■ **УЧЕБНЫЙ ТЕКСТ**:
▶

Топос. Литературно-философский журнал.
Для печати

Вернуться к обычной версии статьи

Литературная критика

Введение в морфологию грязи

Сергей Малашенок (18/02/04)

Грязь материальна, осязаема и обоняема. Чистота пуста, хотя и зрима. Чистота — зримое ничто. Две грани тоски — грязь и чистота, скверна и святость. Грязь — женщина. Чистота — мужчина... И так далее. Дихотомия, короче.

Все это, однако, очень тривиально. При том, что сама дихотомия вдруг начинает двоиться, троиться, размножаться на глазах, напоминая о неизбывной, такой математической симметрии мира, человека и человеческих представлений. Грязь — чистота, красота — уродство, мрак — свет, отсутствие — присутствие, дискретное — континуальное, волна — частица, добро — зло... Сколько угодно двойных клонов. Начинает казаться, что важна сама симметрия, а не образующие ее элементы. Это недалеко от истины, наверное, но только недалеко, потому что исходная, в данном случае, система грязь — чистота далеко не так симметрична, как это может показаться. Если позволить себе прибегать к квазиматематическим аналогиям и далее, то грязь это число, отрицательное или положительное, в то время как чистота очень часто — это не имеющий по определению знака ноль, точка, через которую и проходит ось симметрии. Грязь требует массы (пусть, порой, идеальной), количества, числа (повторимся), она должна быть больше нуля и, в известной степени, грязь симметрична самой себе.

Идея, а также и идеал грязи, пришли к нам, как воспоминание о чем-то существенном, бывшем таковым еще в мрачной глубине нашего до–разумного прошлого. Помните?! Очистка территории для брачного танца?! Чистка гнезда, вычесывание блох из шерсти подруги или боевого товарища?! Грязь — важнейший архетип. Без нее, явно или неявно, не обходится почти не один из мифов, формирующих наше сознание. Но грязь (опять таки, из нашего «до–разумного» еще такая у нас ее диалектика) это та субстанция, возможно, ключевой элемент, который, как мостик, связывает человеческое иррациональное с его великолепным рационализмом. Грязь ведь, очень часто, совсем не обязательно нечто мерзкое, отвратительное, оскорбительное, отталкивающее или, наоборот, притягательное, чарующее и пьянящее. Иногда это просто нечто лишнее. Отсюда и релятивизм грязи. Как часто все мы, освобождаясь от накопившегося в доме хлама, выбрасываем на помойку кажущиеся нам в данный момент ненужными, лишними, вещи. В мусорку тогда летят и вышедшие из моды, смешные какие-нибудь башмаки, даже почти еще новые, и какие-нибудь дурацкие зонтики с логотипом, скажем, Нескафе или Дюрекса, столетние швейные машинки Zinger, и даже нелепые картины неизвестных, бездарных художников–любителей. А потом выясняется, что дурацкий зонтик неплохо бы украсил пугало на шестисоточном огороде, избавив ваши грядки с репой от налетов пернатых разбойников, и что выброшенный Zinger теперь коллекционеры меняют на подержанный Сааб, не говоря уже о снесенной на помойку картине нелепого мазилы, подобранной на помойке же случайным знатоком и проданной затем в Лондоне за 250 (двести пятьдесят) тысяч у. е.!

◀

■ **НАБОР ЗАДАНИЙ**:
[A] За какую сумму, согласно тексту, была продана в Лондоне картина, подобранная на помойке?
[B] Выпишите из текста отрывок, начиная со слов «Вернуться к обычной», и остановитесь после слов «далее. Дихотомия, короче.».

Сохранённые позиции набора данных:

▶

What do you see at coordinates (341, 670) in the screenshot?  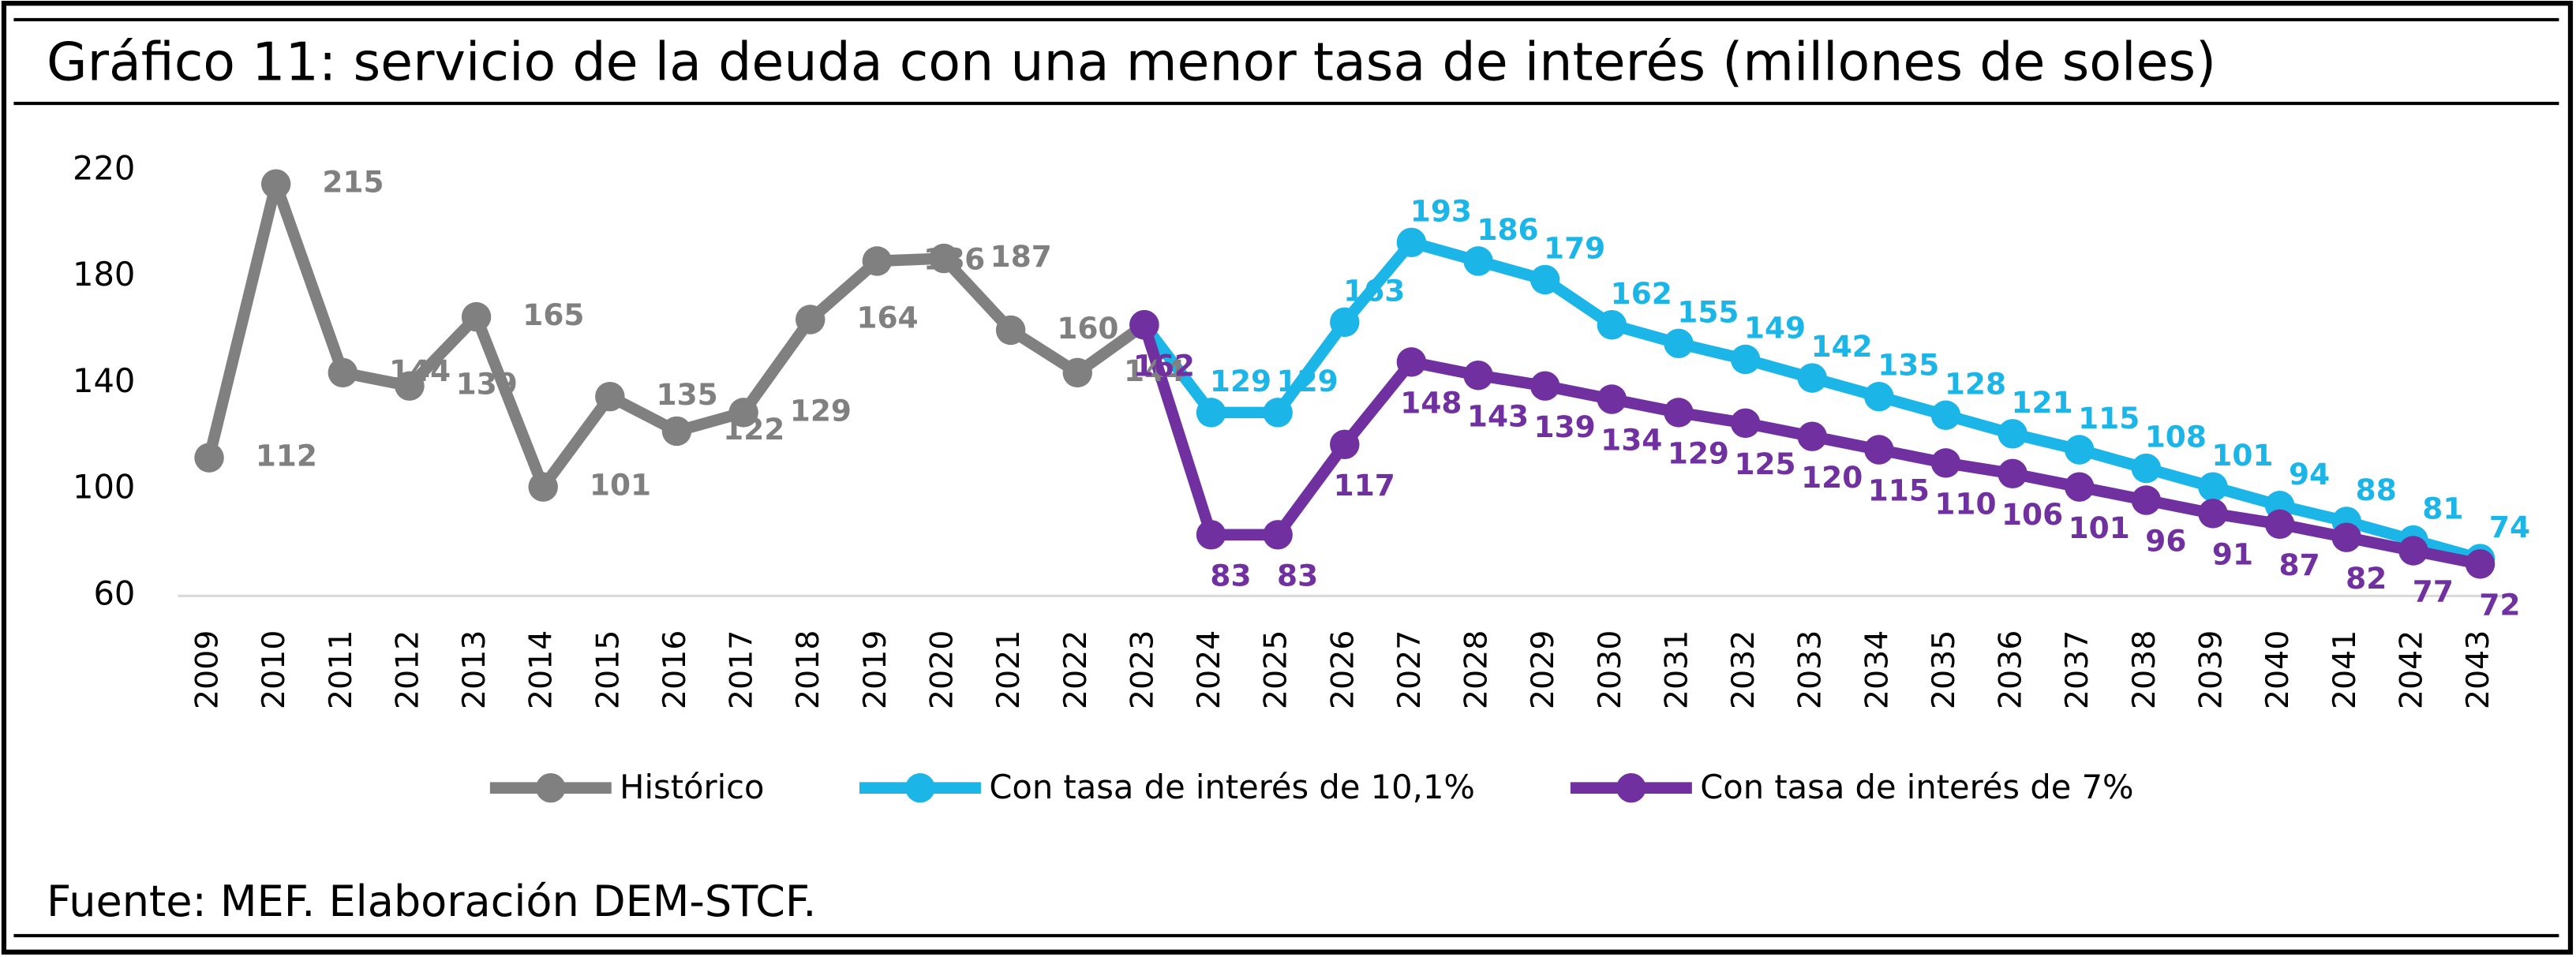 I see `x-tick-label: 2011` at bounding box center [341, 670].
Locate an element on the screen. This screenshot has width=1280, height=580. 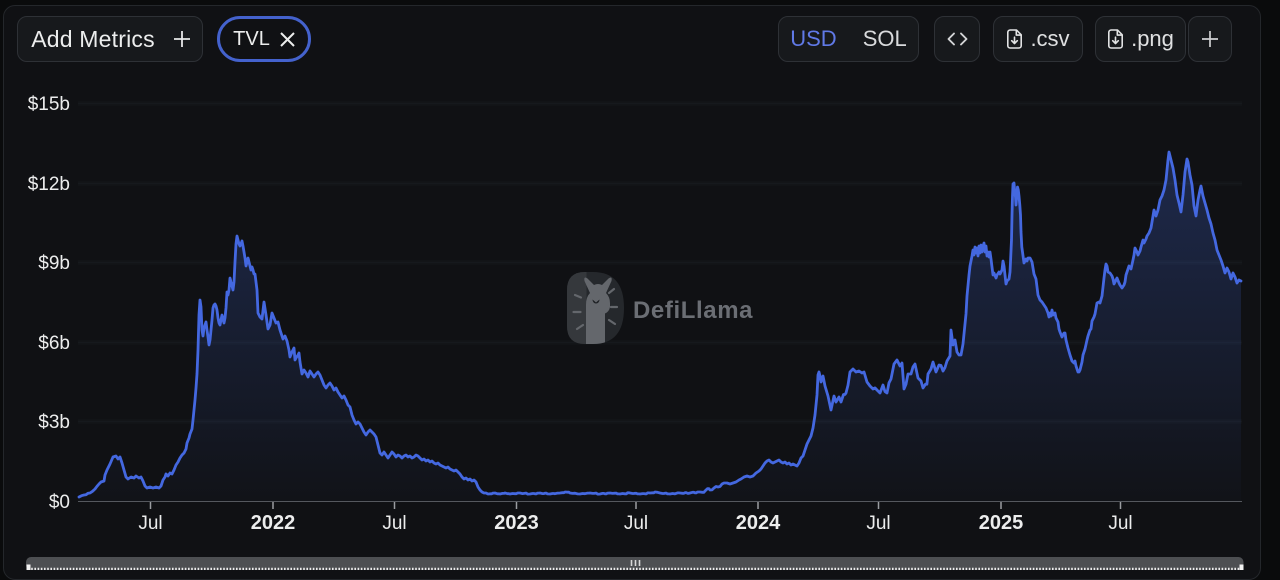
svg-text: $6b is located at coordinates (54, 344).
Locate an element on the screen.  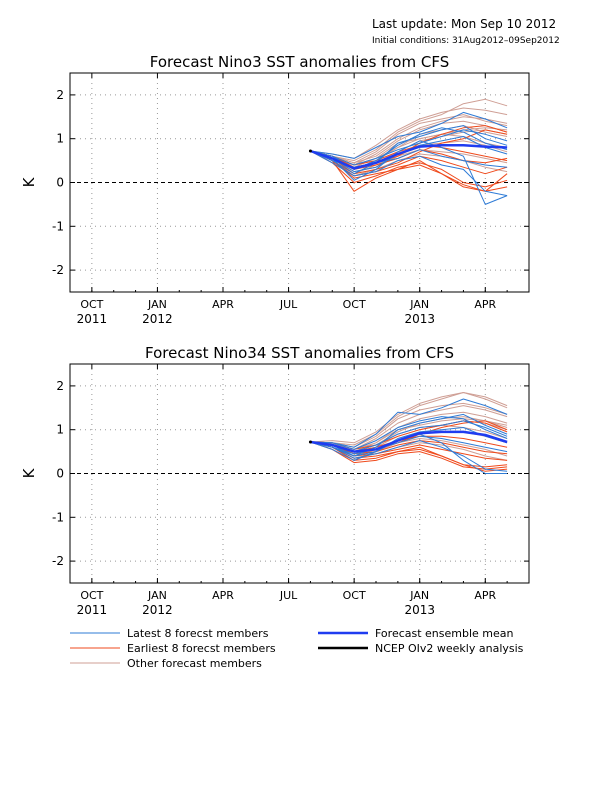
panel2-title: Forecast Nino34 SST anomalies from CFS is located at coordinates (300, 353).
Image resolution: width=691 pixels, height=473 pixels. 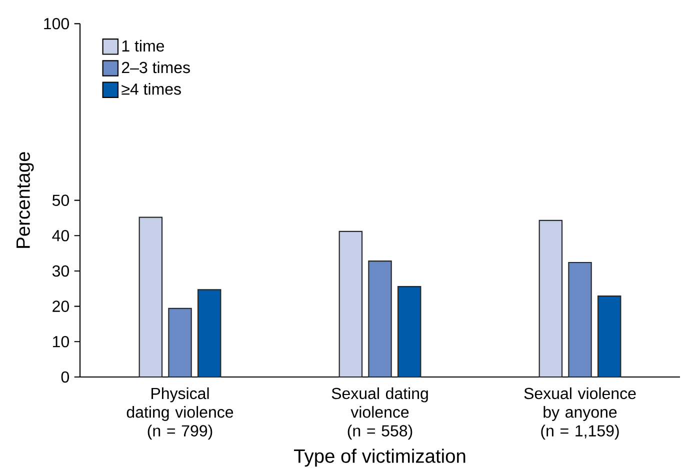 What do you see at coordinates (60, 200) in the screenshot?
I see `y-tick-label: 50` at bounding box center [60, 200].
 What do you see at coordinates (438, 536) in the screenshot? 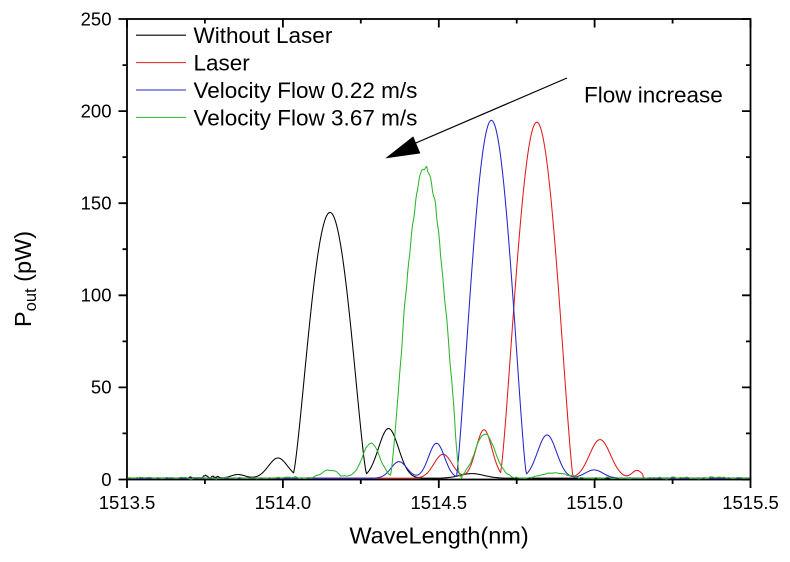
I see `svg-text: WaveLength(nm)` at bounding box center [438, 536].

◀

■ **ОТВЕТЫ К ЗАДАНИЯМ**:
[A] За 250 (двести пятьдесят) тысяч у. е.

[B]
Вернуться к обычной версии статьи

Литературная критика

Введение в морфологию грязи

Сергей Малашенок (18/02/04)

Грязь материальна, осязаема и обоняема. Чистота пуста, хотя и зрима. Чистота — зримое ничто. Две грани тоски — грязь и чистота, скверна и святость. Грязь — женщина. Чистота — мужчина... И так далее. Дихотомия, короче.